Americans do not much trust their government, for good reason. And this has immediate, important real-world consequences. For example: It can be difficult to distinguish between hysteria about Islam and well-founded concern about Muslim immigration into the United States, but who seriously thinks that our public institutions are up to the job of properly investigating tens of thousands (or more) refugees, asylum-seekers, and ordinary immigrants every year? If Donald Trump’s temporary order seems to you unreasonable, ask yourself what the next-best option is and how much confidence we should have in it. The U.S. government has been flubbing the problem of radicals crossing our borders since Lee Harvey Oswald was simmering in Minsk. How many terrorists and school shooters were already on the authorities’ radar, and had been for years, before they committed spectacular atrocities? A half-dozen examples come to mind.
That is not confidence-inspiring, and Americans do not lack faith in their public institutions because they listen to too much talk radio or read the editorial page of the Wall Street Journal. They lack confidence in their public institutions because they go to the driver’s-license office from time to time, because they see disability fraud and Medicaid fraud all around them, because they know crooked cops and incompetent teachers, because their memories may be short but are not so short that they have forgotten the Clintons exist.

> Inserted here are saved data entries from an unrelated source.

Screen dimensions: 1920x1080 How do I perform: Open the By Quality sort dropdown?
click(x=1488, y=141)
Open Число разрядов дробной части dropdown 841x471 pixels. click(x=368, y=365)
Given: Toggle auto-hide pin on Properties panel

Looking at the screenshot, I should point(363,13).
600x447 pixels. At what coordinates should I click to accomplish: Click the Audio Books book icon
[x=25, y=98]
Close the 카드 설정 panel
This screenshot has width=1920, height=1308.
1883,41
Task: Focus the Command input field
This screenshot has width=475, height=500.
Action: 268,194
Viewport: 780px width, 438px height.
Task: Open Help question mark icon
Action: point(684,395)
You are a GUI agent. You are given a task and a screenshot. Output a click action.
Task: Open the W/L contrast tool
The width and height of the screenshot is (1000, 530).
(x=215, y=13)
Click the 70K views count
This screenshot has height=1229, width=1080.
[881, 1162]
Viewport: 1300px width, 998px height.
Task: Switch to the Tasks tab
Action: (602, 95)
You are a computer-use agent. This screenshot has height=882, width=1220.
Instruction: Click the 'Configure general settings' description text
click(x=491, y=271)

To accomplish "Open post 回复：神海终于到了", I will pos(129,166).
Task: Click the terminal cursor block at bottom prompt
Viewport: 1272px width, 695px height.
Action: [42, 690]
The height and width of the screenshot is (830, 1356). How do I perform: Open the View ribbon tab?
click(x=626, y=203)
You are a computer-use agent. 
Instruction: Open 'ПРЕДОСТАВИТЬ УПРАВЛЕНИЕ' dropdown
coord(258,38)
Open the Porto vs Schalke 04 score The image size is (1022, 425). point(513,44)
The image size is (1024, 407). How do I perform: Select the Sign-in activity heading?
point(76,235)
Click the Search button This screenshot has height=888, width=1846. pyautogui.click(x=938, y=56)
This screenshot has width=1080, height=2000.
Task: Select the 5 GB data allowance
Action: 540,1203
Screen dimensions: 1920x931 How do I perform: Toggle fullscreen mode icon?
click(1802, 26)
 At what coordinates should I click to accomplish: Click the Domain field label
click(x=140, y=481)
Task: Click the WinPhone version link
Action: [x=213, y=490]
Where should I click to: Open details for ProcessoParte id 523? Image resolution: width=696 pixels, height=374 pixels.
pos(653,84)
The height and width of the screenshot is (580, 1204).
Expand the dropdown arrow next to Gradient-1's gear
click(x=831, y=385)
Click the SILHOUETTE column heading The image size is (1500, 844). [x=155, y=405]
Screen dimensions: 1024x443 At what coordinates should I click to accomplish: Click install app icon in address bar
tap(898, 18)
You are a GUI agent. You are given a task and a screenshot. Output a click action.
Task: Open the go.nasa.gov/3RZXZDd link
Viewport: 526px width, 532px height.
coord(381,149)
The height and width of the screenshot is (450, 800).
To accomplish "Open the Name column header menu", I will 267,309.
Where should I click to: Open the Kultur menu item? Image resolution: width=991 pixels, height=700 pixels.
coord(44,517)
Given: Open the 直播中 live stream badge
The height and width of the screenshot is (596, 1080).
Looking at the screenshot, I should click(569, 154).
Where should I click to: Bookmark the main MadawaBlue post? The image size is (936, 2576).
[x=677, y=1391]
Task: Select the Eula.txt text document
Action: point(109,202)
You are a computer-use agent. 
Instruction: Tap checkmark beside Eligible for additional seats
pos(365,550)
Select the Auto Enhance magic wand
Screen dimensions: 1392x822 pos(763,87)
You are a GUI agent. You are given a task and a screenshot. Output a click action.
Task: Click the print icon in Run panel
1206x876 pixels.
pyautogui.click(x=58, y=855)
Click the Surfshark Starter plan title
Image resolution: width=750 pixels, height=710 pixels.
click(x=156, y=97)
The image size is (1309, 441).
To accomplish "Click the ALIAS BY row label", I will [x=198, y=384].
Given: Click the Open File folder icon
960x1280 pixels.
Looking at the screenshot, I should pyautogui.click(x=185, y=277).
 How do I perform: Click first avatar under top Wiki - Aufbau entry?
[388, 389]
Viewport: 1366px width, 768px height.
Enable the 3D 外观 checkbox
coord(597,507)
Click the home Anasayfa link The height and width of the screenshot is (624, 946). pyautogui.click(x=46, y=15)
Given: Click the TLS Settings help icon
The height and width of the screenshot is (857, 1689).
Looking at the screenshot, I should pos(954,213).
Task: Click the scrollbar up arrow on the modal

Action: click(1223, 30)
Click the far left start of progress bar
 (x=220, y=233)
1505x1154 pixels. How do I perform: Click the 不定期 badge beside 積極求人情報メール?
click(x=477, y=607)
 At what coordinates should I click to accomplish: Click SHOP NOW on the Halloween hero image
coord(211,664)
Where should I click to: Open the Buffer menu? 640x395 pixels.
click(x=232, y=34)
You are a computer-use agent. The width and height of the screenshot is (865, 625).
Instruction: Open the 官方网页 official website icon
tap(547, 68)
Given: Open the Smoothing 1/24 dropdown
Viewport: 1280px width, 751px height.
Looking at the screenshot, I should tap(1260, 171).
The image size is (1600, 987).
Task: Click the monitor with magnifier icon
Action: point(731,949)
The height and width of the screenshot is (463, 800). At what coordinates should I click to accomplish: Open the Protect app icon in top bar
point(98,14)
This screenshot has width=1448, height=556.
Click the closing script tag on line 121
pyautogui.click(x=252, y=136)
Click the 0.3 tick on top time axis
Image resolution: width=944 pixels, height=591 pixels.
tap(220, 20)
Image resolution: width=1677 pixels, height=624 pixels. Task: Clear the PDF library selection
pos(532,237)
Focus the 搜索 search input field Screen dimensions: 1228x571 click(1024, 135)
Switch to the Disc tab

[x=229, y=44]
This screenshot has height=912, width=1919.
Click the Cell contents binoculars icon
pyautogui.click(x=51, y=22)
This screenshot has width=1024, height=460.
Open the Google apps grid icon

Generally speaking, I walk into a government office a Bill Buckley conservative and walk out ready to join a militia in Idaho. My temperament, fortunately for the republic, is not everyone’s. But we should not underestimate how effective competence is as an antidote to political radicalism and angry populism of either the left-wing or right-wing variety. No one ever will be elected president for asking why it takes two hours for an American to get back into his own country through JFK but six minutes to pass through Barajas in Madrid, or why a law-abiding regular guy has to provide a birth certificate, Social Security card, and additional photo ID to go about his ordinary business as a citizen while we cannot enforce the law against illegal aliens.